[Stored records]
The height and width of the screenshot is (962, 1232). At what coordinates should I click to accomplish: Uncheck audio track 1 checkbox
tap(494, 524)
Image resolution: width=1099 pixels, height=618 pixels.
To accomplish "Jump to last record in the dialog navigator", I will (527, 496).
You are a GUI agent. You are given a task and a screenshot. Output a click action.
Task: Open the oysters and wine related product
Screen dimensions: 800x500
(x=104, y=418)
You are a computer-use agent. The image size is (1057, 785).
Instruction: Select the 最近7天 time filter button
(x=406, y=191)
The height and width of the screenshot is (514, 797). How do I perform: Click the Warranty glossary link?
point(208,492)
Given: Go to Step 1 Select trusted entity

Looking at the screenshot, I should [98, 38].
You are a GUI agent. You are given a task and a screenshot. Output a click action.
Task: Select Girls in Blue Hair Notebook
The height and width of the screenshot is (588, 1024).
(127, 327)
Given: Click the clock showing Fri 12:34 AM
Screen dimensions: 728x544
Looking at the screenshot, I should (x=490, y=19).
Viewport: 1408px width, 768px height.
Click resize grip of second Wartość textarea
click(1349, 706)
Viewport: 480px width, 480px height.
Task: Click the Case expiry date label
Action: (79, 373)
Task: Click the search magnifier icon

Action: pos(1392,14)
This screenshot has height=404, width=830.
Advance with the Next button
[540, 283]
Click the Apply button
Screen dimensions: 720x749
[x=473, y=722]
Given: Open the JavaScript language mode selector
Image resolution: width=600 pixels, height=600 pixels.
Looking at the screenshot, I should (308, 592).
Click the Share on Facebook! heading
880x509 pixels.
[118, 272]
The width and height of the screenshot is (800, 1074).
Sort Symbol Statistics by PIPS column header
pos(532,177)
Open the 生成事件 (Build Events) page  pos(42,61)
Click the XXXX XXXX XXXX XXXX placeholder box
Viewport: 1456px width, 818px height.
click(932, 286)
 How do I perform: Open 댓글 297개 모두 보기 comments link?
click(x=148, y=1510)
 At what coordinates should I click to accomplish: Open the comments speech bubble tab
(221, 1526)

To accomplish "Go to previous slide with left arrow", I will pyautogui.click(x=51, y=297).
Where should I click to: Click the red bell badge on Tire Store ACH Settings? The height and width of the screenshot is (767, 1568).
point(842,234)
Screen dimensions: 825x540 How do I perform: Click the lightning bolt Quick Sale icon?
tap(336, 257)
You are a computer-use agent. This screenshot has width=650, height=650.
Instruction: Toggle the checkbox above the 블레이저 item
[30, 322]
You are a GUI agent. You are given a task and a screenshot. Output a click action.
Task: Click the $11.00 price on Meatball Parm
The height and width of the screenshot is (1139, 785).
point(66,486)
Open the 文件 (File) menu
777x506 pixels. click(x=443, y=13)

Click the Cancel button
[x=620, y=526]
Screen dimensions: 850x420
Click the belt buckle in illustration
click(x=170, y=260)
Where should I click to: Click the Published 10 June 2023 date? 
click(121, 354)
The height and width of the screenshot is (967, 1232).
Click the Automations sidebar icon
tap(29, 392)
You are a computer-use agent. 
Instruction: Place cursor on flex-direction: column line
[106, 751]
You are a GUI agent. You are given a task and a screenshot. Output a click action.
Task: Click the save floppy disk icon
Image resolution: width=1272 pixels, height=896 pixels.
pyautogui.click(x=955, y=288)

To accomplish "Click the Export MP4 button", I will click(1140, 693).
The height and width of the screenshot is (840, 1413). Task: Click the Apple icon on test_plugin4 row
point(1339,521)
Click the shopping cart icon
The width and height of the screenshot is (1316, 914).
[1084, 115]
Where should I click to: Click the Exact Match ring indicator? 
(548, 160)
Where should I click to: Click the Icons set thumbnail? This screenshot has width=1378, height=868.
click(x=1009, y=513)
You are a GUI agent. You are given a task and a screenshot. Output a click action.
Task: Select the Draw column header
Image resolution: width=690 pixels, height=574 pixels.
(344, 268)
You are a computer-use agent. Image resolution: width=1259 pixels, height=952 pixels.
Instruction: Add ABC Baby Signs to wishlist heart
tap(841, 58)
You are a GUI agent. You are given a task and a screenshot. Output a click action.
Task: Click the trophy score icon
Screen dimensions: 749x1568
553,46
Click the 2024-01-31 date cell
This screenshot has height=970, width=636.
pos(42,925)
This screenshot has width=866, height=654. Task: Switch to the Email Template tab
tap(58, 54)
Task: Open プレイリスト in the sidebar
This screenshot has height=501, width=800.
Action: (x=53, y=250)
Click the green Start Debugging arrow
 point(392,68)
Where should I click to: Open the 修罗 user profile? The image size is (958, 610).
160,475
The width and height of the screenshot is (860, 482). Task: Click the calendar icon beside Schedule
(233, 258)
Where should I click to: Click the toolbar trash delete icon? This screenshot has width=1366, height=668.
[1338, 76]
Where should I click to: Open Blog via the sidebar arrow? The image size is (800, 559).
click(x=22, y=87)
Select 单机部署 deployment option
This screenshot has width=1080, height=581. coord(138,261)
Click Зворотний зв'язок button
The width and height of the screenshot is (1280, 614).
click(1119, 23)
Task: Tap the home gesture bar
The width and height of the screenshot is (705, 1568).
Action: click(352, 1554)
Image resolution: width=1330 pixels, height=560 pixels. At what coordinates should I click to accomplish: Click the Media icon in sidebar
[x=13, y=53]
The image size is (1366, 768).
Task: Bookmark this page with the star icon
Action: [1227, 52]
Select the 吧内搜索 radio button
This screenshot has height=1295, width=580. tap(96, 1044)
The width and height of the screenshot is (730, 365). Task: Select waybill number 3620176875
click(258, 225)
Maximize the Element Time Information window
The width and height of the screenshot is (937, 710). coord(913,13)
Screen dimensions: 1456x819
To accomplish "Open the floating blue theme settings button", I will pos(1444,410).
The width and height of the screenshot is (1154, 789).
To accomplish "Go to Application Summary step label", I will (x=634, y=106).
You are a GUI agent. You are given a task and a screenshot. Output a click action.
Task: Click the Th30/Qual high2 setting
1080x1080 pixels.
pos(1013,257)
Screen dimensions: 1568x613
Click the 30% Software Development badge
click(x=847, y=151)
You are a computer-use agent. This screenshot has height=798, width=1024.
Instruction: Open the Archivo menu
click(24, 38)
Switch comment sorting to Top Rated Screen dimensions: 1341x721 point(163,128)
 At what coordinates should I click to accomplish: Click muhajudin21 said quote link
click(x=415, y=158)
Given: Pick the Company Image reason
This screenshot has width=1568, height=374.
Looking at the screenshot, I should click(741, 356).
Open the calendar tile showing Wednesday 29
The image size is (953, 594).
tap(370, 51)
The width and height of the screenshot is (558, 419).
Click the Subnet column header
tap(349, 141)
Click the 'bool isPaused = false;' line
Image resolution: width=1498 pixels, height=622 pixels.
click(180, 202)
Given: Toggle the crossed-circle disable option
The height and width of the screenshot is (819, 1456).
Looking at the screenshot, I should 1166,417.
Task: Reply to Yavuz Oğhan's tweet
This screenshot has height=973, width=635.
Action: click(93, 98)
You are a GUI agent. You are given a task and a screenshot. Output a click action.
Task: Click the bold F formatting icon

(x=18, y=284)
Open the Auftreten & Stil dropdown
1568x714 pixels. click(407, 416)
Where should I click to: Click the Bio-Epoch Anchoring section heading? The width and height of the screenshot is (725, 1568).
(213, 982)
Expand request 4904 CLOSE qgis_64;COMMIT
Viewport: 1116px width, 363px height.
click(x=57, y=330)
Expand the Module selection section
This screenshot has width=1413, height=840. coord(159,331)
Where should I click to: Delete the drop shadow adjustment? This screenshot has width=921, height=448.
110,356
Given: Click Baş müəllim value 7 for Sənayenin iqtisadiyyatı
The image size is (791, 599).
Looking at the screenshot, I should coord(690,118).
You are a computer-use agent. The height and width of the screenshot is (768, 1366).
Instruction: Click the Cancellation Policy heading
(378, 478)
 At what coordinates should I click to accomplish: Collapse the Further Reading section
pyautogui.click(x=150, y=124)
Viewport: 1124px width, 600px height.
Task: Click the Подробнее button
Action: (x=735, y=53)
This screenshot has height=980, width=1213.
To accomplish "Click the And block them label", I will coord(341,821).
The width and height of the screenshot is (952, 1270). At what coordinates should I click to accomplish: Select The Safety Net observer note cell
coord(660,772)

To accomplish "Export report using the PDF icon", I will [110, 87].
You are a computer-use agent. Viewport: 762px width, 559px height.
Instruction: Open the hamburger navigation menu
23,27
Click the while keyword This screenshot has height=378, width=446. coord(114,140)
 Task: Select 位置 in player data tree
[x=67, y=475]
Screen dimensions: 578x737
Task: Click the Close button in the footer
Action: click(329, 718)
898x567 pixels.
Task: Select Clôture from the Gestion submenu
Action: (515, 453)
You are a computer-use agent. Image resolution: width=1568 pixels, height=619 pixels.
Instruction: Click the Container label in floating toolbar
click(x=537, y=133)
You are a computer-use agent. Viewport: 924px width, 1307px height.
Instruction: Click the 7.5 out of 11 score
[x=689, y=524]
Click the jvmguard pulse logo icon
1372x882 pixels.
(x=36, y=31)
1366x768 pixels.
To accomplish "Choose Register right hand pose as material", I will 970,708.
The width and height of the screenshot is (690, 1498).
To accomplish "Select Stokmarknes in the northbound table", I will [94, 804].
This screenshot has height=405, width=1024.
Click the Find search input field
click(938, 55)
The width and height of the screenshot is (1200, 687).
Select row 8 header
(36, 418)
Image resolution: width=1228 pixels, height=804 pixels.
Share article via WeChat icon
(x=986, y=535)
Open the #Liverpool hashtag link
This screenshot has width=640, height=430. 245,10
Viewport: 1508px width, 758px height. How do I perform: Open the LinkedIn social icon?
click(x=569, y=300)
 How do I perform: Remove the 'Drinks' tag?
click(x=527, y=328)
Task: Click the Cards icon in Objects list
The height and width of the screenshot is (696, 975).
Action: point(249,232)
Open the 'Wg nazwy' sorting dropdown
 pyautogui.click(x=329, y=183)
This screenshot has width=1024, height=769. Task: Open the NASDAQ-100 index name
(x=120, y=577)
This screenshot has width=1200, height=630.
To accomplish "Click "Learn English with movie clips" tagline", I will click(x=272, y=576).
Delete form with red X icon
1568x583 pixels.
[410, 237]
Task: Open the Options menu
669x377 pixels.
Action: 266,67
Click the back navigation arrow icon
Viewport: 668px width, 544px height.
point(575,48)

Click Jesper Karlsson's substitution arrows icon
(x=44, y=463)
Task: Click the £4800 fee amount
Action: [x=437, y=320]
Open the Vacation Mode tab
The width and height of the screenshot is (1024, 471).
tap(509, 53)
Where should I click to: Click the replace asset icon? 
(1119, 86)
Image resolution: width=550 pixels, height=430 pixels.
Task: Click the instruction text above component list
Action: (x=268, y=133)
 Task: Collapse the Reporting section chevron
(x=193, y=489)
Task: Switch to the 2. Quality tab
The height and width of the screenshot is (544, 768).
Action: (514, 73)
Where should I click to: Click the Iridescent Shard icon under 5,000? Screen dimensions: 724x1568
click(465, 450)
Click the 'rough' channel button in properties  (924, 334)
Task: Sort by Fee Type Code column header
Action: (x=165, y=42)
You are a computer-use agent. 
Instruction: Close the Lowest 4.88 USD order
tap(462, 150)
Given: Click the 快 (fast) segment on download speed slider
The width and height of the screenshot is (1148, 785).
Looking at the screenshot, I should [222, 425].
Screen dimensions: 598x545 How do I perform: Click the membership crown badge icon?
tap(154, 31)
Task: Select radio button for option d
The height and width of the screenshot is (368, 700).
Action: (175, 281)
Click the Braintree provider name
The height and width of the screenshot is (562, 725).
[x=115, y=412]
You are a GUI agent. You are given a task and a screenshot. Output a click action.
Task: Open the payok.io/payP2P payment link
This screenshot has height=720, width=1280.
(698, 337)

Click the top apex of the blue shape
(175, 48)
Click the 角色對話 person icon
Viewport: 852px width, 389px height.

(TASK BRIEF):
The reply should consist solely of the lines above from the one that has "The height and width of the screenshot is (1139, 785)." through the one that has "Task: Select the Draw column header", reproduced exactly.

(RESULT BELOW):
The height and width of the screenshot is (1139, 785).
point(66,486)
Open the 文件 (File) menu
777x506 pixels. click(x=443, y=13)

Click the Cancel button
[x=620, y=526]
Screen dimensions: 850x420
Click the belt buckle in illustration
click(x=170, y=260)
Where should I click to: Click the Published 10 June 2023 date? 
click(121, 354)
The height and width of the screenshot is (967, 1232).
Click the Automations sidebar icon
tap(29, 392)
You are a computer-use agent. 
Instruction: Place cursor on flex-direction: column line
[106, 751]
You are a GUI agent. You are given a task and a screenshot. Output a click action.
Task: Click the save floppy disk icon
Image resolution: width=1272 pixels, height=896 pixels.
pyautogui.click(x=955, y=288)

To accomplish "Click the Export MP4 button", I will click(1140, 693).
The height and width of the screenshot is (840, 1413). Task: Click the Apple icon on test_plugin4 row
point(1339,521)
Click the shopping cart icon
The width and height of the screenshot is (1316, 914).
[1084, 115]
Where should I click to: Click the Exact Match ring indicator? 
(548, 160)
Where should I click to: Click the Icons set thumbnail? This screenshot has width=1378, height=868.
click(x=1009, y=513)
You are a GUI agent. You are given a task and a screenshot. Output a click action.
Task: Select the Draw column header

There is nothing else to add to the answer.